For a long moment Muzorawa remained silent, obviously weighing the pros and cons of the matter. At last he said gravely, 'Yes, I'm afraid we must take the risk. The psychologists may have reported her fit for duty, but the stresses of the mission might aggravate her condition — whatever it is.'

'We have a right to know,' Karlstad repeated.

'Yes,' Muzorawa agreed. 'Probably it's nothing and we are being foolish. But we should know, even if for no other reason than our own peace of mind.'

Grant suddenly got a different idea. 'We could ask her,' he blurted out.

'What?'

'Ask her about her condition,' Grant said.

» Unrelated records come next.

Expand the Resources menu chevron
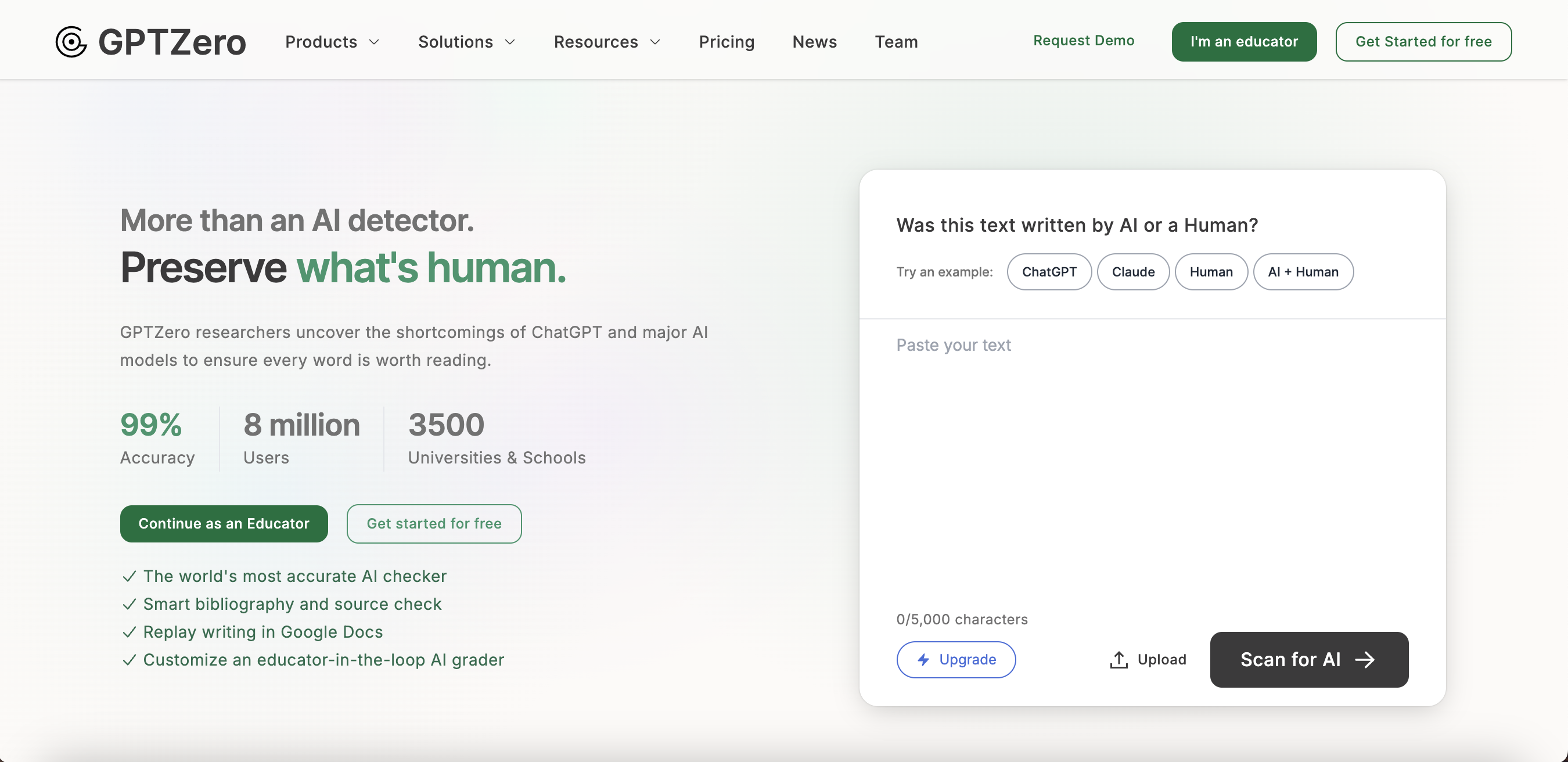 pyautogui.click(x=655, y=41)
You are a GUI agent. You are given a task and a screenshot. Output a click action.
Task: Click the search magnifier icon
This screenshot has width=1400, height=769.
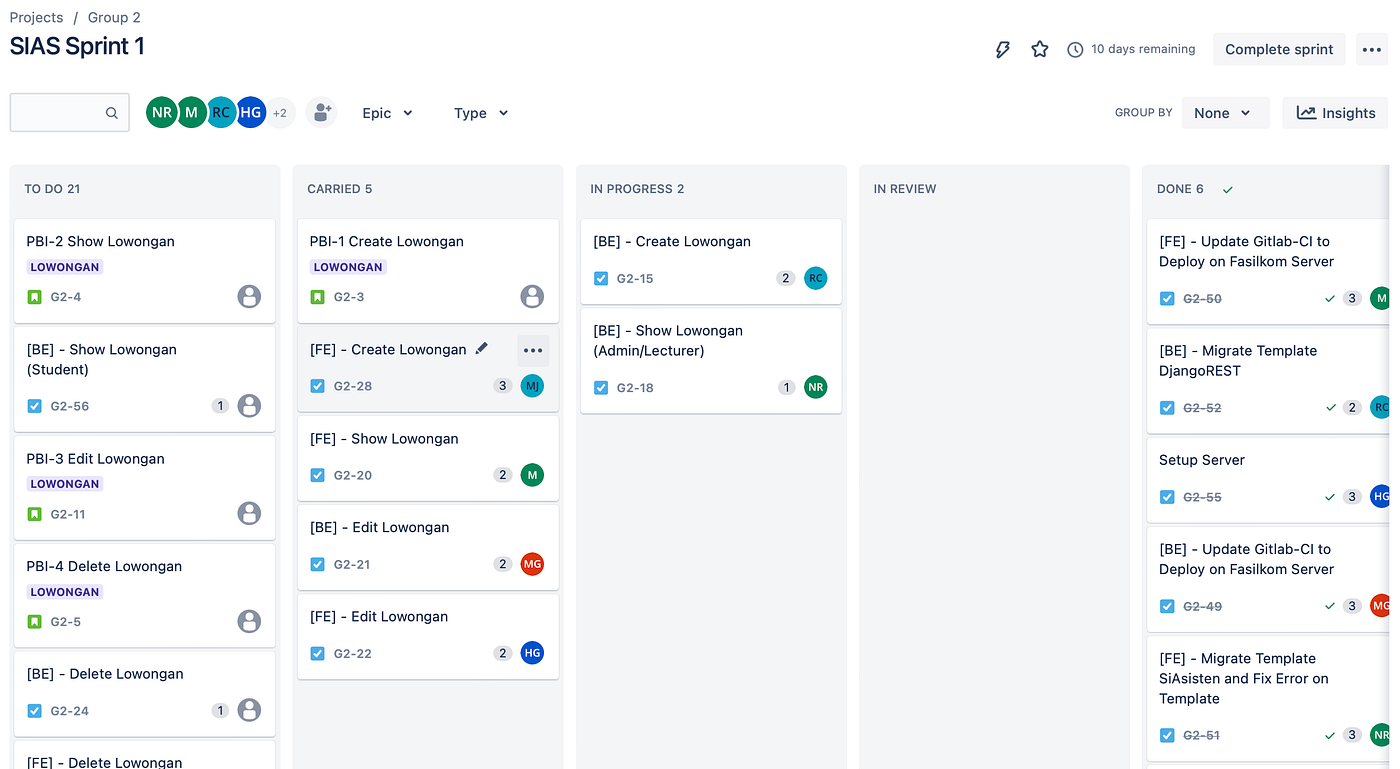[112, 113]
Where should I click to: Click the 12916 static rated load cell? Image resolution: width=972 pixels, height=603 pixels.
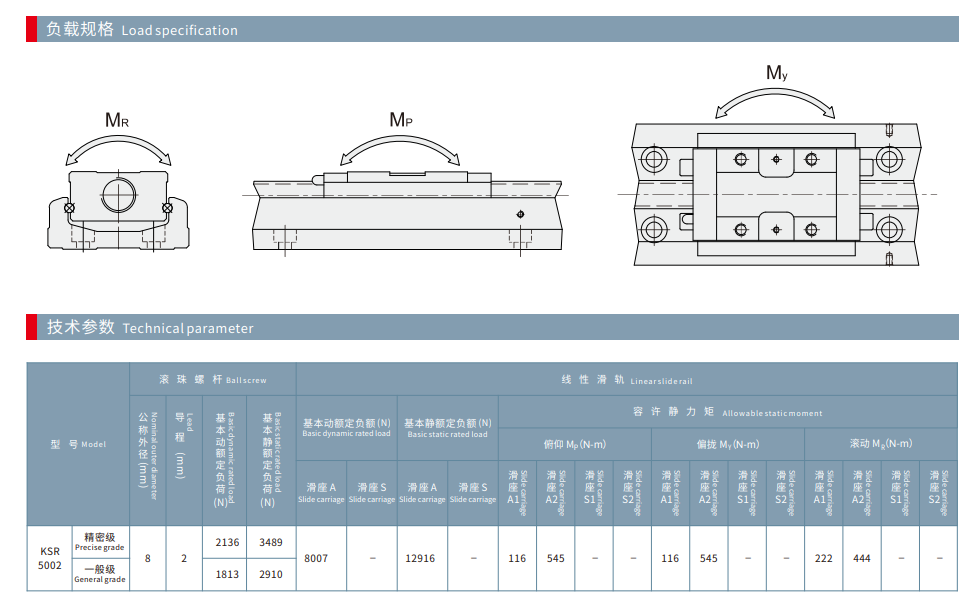pyautogui.click(x=421, y=558)
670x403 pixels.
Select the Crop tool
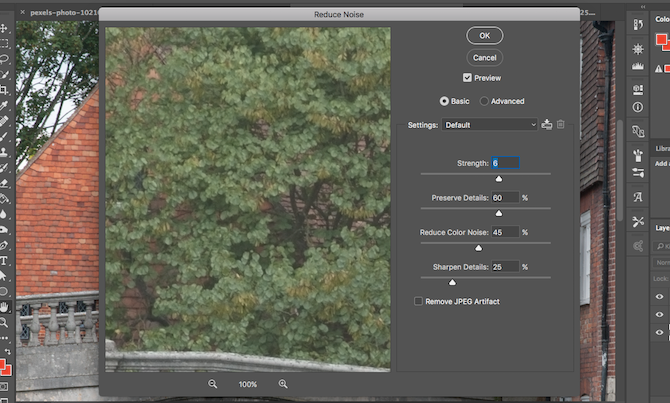[5, 90]
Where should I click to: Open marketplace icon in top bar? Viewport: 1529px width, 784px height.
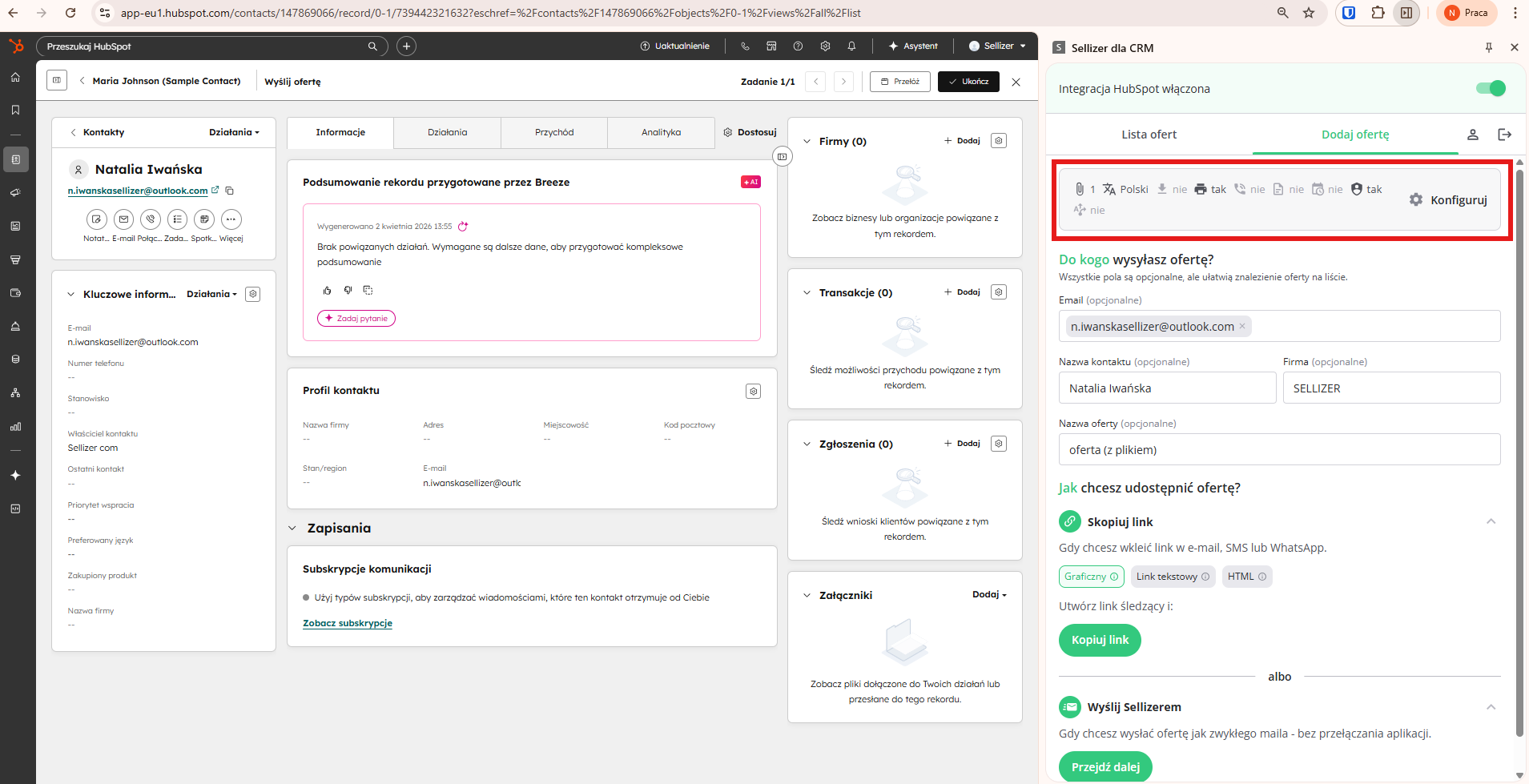[771, 46]
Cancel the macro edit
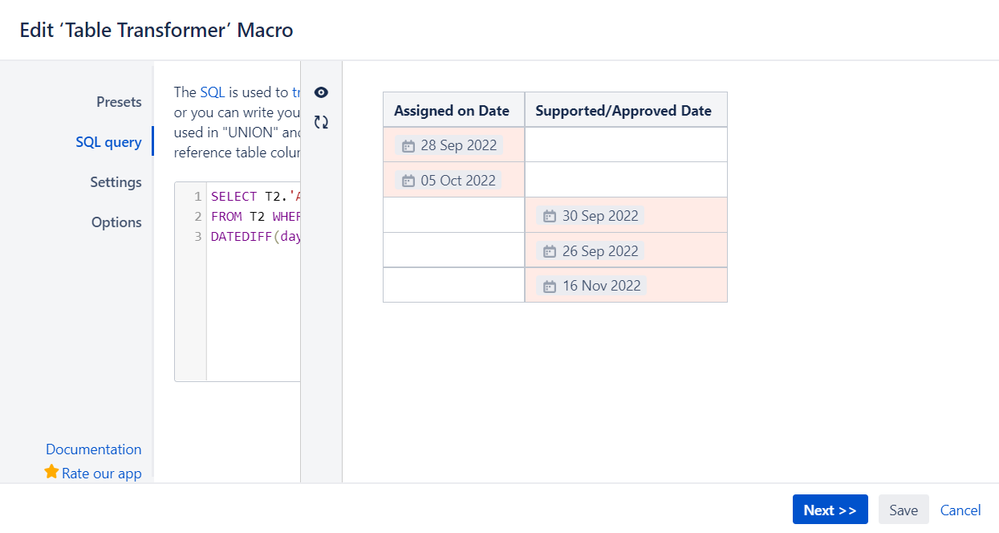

Karlstad groaned at the thought. Muzorawa shook his head. O'Hara said, 'I don't think that would be the thing to do, not at all.'

Chapter 48 - Communications

Back on duty, Grant kept one eye on O'Hara's navigation plot.
Zheng He
was cruising fifteen hundred meters beneath the point where the atmospheric density equaled the density of water on Earth's surface. The communications antenna was more than three times longer. As long as Krebs didn't order them to go deeper, they could unspool the fiber-optic cable and contact the station.